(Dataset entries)

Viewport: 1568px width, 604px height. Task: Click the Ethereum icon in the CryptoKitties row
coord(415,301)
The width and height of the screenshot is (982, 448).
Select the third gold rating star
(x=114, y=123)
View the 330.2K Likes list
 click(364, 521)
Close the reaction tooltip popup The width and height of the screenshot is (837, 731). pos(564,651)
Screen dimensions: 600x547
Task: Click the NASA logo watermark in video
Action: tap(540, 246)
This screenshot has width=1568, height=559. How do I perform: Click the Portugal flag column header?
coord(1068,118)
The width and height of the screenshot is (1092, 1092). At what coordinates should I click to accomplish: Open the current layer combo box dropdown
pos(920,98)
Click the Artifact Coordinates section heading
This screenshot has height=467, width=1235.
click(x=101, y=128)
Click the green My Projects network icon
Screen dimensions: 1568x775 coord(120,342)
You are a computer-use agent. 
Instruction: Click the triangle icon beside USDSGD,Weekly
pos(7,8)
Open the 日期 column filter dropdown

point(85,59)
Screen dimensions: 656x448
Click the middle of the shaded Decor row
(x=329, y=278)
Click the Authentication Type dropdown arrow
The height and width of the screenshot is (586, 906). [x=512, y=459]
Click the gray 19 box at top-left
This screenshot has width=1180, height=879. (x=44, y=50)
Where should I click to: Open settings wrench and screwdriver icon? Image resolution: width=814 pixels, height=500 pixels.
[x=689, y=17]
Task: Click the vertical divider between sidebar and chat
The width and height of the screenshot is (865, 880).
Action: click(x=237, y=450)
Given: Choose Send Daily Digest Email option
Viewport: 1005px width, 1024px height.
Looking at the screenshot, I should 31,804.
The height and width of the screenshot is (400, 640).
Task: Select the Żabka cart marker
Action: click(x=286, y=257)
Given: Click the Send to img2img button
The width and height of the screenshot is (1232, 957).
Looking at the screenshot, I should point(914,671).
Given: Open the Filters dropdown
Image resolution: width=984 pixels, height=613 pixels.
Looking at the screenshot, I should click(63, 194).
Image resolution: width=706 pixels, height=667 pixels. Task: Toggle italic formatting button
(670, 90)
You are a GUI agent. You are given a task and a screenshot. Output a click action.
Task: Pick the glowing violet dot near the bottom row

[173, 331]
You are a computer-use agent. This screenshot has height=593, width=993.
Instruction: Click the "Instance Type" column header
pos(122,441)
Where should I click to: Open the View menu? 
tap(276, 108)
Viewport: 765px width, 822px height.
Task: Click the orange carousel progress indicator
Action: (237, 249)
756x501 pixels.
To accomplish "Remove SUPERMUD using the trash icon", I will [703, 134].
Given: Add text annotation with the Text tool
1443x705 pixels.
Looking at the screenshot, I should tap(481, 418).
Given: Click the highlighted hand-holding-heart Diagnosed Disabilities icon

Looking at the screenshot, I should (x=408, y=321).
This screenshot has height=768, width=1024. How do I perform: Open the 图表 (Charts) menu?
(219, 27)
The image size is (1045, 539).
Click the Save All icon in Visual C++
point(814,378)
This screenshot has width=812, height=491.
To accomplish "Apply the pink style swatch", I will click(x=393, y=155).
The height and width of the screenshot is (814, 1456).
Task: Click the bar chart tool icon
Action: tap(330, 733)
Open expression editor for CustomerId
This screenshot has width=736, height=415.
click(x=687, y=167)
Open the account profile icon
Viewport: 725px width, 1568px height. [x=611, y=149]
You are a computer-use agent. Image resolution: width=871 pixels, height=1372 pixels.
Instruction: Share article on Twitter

§ What you are asked to do
Taking the entries above, please repeat each one exactly.

§ Exercise output
Viewport: 1568px width, 604px height. Task: Click the Ethereum icon in the CryptoKitties row
coord(415,301)
The width and height of the screenshot is (982, 448).
Select the third gold rating star
(x=114, y=123)
View the 330.2K Likes list
 click(364, 521)
Close the reaction tooltip popup The width and height of the screenshot is (837, 731). pos(564,651)
Screen dimensions: 600x547
Task: Click the NASA logo watermark in video
Action: tap(540, 246)
This screenshot has width=1568, height=559. How do I perform: Click the Portugal flag column header?
coord(1068,118)
The width and height of the screenshot is (1092, 1092). At what coordinates should I click to accomplish: Open the current layer combo box dropdown
pos(920,98)
Click the Artifact Coordinates section heading
This screenshot has height=467, width=1235.
click(x=101, y=128)
Click the green My Projects network icon
Screen dimensions: 1568x775 coord(120,342)
You are a computer-use agent. 
Instruction: Click the triangle icon beside USDSGD,Weekly
pos(7,8)
Open the 日期 column filter dropdown

point(85,59)
Screen dimensions: 656x448
Click the middle of the shaded Decor row
(x=329, y=278)
Click the Authentication Type dropdown arrow
The height and width of the screenshot is (586, 906). [x=512, y=459]
Click the gray 19 box at top-left
This screenshot has width=1180, height=879. (x=44, y=50)
Where should I click to: Open settings wrench and screwdriver icon? Image resolution: width=814 pixels, height=500 pixels.
[x=689, y=17]
Task: Click the vertical divider between sidebar and chat
The width and height of the screenshot is (865, 880).
Action: click(x=237, y=450)
Given: Choose Send Daily Digest Email option
Viewport: 1005px width, 1024px height.
Looking at the screenshot, I should 31,804.
The height and width of the screenshot is (400, 640).
Task: Select the Żabka cart marker
Action: click(x=286, y=257)
Given: Click the Send to img2img button
The width and height of the screenshot is (1232, 957).
Looking at the screenshot, I should point(914,671).
Given: Open the Filters dropdown
Image resolution: width=984 pixels, height=613 pixels.
Looking at the screenshot, I should click(63, 194).
Image resolution: width=706 pixels, height=667 pixels. Task: Toggle italic formatting button
(670, 90)
You are a GUI agent. You are given a task and a screenshot. Output a click action.
Task: Pick the glowing violet dot near the bottom row

[173, 331]
You are a computer-use agent. This screenshot has height=593, width=993.
Instruction: Click the "Instance Type" column header
pos(122,441)
Where should I click to: Open the View menu? 
tap(276, 108)
Viewport: 765px width, 822px height.
Task: Click the orange carousel progress indicator
Action: (237, 249)
756x501 pixels.
To accomplish "Remove SUPERMUD using the trash icon", I will [703, 134].
Given: Add text annotation with the Text tool
1443x705 pixels.
Looking at the screenshot, I should tap(481, 418).
Given: Click the highlighted hand-holding-heart Diagnosed Disabilities icon

Looking at the screenshot, I should (x=408, y=321).
This screenshot has height=768, width=1024. How do I perform: Open the 图表 (Charts) menu?
(219, 27)
The image size is (1045, 539).
Click the Save All icon in Visual C++
point(814,378)
This screenshot has width=812, height=491.
To accomplish "Apply the pink style swatch", I will click(x=393, y=155).
The height and width of the screenshot is (814, 1456).
Task: Click the bar chart tool icon
Action: tap(330, 733)
Open expression editor for CustomerId
This screenshot has width=736, height=415.
click(x=687, y=167)
Open the account profile icon
Viewport: 725px width, 1568px height. [x=611, y=149]
You are a computer-use agent. Image resolution: width=871 pixels, height=1372 pixels.
Instruction: Share article on Twitter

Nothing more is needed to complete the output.